### Page excerpt
----
Don’t Be Fooled By Scammers: 3 Things You Can Do to Avoid Becoming a Victim
Recently, I received two notifications from two clients, regarding scams. The first was to either get money from the beneficiary or change his or her plan. The other was to push final expense insurance. The problem, in this topsy turvy world of Medicare, with all its moving parts, it’s easy to believe the communication is legitimate. Let’s look at each of these and what you can do to avoid falling victim to Medicare scammers.
One of my recipients received a text message purporting that his Part-B would expire at the end of the month. He was to click on the link to be guided to what he needed to do to prevent this from happening.
Since he is a savvy individual, and wasn’t sure whether this was true or not, but knew that if he clicked on the link and it was false, he could fall victim to phishing (the practice of sending emails or text messages as if from real organizations, in order to get the recipient to reveal sensitive information). So, he called me.
Let’s call this beneficiary Skip, so we have someone to reference. Skip called me and asked if this was real. I asked him to read me the text and deduced it was a scam. Keep in mind that your insurance carrier, Social Security nor CMS will ever request sensitive information via a text or email. They will always request you call them or reply via snail mail. Moreover, they won’t ask for sensitive information over the phone either. Therefore, your first hint it’s a scam is of they do require you to divulge sensitive information.
----
### Material provided
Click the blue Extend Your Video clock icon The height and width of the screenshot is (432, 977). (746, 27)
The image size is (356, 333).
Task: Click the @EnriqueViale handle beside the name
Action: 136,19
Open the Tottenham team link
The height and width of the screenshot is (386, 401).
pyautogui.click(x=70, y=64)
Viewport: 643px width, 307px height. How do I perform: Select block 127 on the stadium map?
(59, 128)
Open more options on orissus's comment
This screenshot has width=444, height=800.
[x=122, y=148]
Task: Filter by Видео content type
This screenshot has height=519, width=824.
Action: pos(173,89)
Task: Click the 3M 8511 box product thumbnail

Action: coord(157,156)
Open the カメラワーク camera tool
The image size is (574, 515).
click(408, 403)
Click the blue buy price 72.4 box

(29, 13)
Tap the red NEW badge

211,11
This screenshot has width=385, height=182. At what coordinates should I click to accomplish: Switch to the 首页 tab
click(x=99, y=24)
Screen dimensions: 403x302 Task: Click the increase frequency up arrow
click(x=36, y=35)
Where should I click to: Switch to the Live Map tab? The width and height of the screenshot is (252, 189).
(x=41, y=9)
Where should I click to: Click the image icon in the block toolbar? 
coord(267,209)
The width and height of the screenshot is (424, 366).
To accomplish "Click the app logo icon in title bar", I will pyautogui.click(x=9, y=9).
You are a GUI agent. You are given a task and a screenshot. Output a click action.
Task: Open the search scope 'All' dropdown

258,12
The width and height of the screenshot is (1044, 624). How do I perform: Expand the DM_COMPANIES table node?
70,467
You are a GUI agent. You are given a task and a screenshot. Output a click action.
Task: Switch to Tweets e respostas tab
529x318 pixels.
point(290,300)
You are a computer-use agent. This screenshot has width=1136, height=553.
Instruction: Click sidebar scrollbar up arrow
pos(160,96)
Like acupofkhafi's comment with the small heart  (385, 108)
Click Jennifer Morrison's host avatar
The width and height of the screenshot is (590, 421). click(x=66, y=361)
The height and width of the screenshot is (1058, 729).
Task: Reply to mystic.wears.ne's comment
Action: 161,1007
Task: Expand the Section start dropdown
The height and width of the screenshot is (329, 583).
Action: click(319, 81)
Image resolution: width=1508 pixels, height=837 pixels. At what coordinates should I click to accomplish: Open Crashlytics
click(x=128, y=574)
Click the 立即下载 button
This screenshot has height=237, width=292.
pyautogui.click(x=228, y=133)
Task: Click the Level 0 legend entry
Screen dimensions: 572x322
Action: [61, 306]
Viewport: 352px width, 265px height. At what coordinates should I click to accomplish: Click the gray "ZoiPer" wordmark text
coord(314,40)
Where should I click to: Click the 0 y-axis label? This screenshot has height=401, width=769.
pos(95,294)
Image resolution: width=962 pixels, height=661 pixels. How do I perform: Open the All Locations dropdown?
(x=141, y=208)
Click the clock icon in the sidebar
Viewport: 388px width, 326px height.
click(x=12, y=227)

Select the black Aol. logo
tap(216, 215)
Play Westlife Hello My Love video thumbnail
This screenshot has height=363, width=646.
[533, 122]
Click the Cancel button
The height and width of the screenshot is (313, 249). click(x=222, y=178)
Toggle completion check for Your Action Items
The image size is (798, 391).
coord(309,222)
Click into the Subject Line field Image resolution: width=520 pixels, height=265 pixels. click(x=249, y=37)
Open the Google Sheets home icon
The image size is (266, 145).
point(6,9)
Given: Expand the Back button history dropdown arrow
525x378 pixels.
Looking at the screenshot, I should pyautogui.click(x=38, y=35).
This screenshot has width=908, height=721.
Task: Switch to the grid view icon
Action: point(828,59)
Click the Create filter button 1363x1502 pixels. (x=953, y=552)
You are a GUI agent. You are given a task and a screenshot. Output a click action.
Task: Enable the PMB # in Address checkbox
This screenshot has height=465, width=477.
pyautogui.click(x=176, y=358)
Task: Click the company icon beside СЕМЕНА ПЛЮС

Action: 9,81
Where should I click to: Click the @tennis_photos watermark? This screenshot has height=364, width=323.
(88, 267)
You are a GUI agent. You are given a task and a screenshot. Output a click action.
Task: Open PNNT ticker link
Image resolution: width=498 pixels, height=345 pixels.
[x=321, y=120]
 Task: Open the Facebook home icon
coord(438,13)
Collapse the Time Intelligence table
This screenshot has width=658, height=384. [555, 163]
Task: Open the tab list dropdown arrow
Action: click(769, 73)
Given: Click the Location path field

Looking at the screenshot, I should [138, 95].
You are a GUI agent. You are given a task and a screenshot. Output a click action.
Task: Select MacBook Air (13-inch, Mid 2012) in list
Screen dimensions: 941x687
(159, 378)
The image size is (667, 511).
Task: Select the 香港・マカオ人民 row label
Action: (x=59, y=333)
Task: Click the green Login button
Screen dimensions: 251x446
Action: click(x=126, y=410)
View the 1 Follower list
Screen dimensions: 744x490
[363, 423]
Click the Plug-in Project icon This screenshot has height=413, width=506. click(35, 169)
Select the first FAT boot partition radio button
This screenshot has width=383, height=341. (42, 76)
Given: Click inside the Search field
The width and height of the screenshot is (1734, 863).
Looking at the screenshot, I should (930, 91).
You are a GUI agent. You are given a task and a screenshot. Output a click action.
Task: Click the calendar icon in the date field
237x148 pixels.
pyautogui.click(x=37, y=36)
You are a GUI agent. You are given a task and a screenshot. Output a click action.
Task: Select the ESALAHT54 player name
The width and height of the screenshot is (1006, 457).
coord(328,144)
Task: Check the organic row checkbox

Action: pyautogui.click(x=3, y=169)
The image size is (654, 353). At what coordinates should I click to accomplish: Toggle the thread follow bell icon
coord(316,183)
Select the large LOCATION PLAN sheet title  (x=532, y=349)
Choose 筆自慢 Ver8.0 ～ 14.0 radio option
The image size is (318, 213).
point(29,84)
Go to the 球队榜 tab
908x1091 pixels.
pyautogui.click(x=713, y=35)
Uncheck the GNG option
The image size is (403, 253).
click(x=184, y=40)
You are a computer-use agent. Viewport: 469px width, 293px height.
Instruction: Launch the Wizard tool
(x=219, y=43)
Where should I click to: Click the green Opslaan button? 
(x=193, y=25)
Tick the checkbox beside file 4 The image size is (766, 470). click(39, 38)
----
### What this exercise asks
1. According to the article on Medicare scams, what did the text message received by the beneficiary called Skip claim?
2. List the organizations that the article on Medicare scams says will never request sensitive information through a text or email.

### Answers to the exercises
1. It claimed that his Part B would expire at the end of the month.

2.
- Your insurance carrier
- Social Security
- CMS